2. La création d’un cadre normatif européen sur l’enseignement supérieur et la promotion d’un modèle social européen. Le processus de Bologne, la mobilité sans cesse croissante des étudiants, le développement de systèmes d’enseignement par Internet et d’autres phénomènes largement décrits par les précédents orateurs créent de fait un espace européen, sinon mondial, de l’enseignement supérieur. Cette mobilité et la multiplication des possibilités d’apprentissage sont, faut-il le dire, intrinsèquement souhaitables, pour de nombreuses raisons (qualité de l’enseignement, développement des relations culturelles intra et extra européennes, spécialisation accrue des disciplines,…). Là où le bât blesse, c’est quand le "quasi-marché" de l’enseignement abondamment décrit jusqu’ici dans les espaces nationaux s’étend à un espace plus large et devient, du fait de la multiplicité des acteurs présents dans cet espace et de la multiplicité des modes de financement, bel et bien marché. Cette situation n’est pas dramatique si les réactions sont à la mesure de l’enjeu : mieux, elle constitue une réelle opportunité si un mouvement fort pouvait se produire au niveau de l’Union européenne. On en vient à parler de "traité social européen", d’affirmation d’un modèle social européen qui, s’ils évitent le douloureux débat sur le déficit démocratique européen, n’en sont pas moins très intéressants et pourraient donner du sens à l’Union européenne. Mieux, l’Europe a la taille critique pour promouvoir un modèle alternatif ; et là ça devient carrément intéressant.

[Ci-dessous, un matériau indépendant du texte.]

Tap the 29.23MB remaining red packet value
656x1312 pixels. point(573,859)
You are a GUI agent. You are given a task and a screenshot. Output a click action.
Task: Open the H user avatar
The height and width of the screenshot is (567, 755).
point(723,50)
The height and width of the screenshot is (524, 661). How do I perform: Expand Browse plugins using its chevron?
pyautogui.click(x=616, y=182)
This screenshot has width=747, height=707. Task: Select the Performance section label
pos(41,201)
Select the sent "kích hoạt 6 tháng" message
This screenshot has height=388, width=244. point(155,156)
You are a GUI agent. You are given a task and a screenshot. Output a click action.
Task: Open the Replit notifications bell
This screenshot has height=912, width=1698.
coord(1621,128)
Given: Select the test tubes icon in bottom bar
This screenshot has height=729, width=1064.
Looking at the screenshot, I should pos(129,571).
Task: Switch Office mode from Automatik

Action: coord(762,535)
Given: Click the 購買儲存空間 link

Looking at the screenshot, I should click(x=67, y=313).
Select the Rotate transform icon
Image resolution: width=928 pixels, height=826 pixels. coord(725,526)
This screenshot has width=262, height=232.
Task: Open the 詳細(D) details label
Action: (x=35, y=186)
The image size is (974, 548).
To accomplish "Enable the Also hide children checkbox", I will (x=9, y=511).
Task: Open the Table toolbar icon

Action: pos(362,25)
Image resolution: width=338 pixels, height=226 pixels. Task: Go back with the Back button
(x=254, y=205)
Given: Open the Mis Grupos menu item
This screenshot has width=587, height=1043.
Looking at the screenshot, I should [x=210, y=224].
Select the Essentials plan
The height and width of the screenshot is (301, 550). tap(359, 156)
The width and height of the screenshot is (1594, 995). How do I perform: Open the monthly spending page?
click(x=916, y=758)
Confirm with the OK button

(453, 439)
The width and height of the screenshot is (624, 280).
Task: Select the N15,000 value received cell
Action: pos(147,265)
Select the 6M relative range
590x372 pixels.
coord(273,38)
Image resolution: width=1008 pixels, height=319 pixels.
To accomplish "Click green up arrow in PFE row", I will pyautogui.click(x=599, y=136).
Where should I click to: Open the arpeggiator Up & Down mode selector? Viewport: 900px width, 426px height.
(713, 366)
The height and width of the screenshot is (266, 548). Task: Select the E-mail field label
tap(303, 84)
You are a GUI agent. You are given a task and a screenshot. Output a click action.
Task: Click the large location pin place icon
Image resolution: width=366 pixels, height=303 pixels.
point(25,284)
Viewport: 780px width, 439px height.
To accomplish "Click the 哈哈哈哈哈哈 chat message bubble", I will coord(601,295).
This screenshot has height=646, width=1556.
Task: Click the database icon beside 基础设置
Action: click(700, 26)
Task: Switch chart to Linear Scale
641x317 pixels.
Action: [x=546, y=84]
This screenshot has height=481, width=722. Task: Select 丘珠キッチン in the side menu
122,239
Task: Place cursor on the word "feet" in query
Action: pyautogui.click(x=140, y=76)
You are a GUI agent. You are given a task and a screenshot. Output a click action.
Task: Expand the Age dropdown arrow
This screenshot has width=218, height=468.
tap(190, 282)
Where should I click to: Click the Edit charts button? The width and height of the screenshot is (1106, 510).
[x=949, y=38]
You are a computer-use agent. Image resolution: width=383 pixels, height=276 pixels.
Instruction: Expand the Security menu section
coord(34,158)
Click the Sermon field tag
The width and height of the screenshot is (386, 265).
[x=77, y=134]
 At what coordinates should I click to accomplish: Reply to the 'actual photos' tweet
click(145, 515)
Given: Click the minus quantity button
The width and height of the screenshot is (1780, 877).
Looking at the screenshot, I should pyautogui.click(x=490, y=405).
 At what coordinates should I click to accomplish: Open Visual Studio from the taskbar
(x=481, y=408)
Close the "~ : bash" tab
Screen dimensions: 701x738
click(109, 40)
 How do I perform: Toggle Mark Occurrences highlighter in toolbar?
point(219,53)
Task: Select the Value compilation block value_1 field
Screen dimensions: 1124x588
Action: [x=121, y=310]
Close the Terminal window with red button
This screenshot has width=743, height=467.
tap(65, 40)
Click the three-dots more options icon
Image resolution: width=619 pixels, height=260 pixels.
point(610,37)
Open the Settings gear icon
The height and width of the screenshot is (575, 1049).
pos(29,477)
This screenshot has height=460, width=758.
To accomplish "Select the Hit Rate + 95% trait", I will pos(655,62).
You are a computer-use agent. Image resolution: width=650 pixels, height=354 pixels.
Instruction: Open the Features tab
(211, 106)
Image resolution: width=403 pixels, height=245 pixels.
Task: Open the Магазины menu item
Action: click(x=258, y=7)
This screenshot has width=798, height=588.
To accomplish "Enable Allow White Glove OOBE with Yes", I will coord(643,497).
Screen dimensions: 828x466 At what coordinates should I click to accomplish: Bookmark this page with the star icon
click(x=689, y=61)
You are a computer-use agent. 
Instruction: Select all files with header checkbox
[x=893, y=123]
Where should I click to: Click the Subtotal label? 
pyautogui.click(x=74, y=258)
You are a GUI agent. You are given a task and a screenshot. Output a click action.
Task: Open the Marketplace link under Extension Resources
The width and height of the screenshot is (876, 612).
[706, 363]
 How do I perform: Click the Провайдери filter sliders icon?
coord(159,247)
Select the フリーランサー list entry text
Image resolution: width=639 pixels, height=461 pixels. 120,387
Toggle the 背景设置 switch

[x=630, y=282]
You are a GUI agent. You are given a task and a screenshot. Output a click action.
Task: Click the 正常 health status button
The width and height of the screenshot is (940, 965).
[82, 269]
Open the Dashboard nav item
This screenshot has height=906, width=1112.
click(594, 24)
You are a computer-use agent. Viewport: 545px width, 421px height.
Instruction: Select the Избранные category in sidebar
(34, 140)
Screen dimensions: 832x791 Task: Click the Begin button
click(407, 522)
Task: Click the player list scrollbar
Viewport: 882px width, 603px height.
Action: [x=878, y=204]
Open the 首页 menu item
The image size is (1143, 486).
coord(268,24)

3. Une prise de conscience collective plus importante des enjeux relatifs au débat sur les missions de l’enseignement. Car, avant de parler d’enseignement public, il est essentiel de réfléchir aux missions qu’on lui assigne et à la définition qu’on en donne. Très brièvement, entre la mission d’émancipation sociale et culturelle et de formation intellectuelle d’une part et la vision instrumentale, considérant l’enseignement comme essentiellement professionnalisant d’autre part, pôles conflictuels et pourtant incontournables de la définition des missions de l’enseignement supérieur, force est de constater que la direction actuellement prise par les politiques d’éducation va dans le sens d’une professionnalisation accrue tandis que les missions de fond et la réflexion sur celles-ci sont de plus en plus délaissées ou oubliées, y compris par une série d’acteurs sociaux. Ainsi des processus de sélection comme le Numerus Clausus — fondés sur une conception selon laquelle l’enseignement a pour seul rôle de fournir des diplômés efficients et professionnellement déterminés — ne peuvent-ils s’établir que dans le sillage de cette vague idéologique utilitaire. Ici peut également s’ouvrir un débat plus large sur le rôle de l’enseignement (l’européanisation de l’enseignement supérieur et les importantes redéfinitions dont elle va s’accompagner est une occasion particulièrement propice à cela), mais le temps ne le permettra pas dans le cadre présent.

C’est à des conditions que sera, me semble-t-il, possible une ré-appropriation citoyenne du débat sur l’enseignement et une réelle contre-offensive à la marchandisation des systèmes éducatifs. Ceci ne concerne évidemment que l’enseignement supérieur européen. Je crois néanmoins que, s’il devenait possible de créer un modèle public européen intégrant les contraintes liées à la marchandisation, sa contagion culturelle potentielle serait importante et pourrait notamment constituer un contre-exemple intéressant pour les pays du Sud.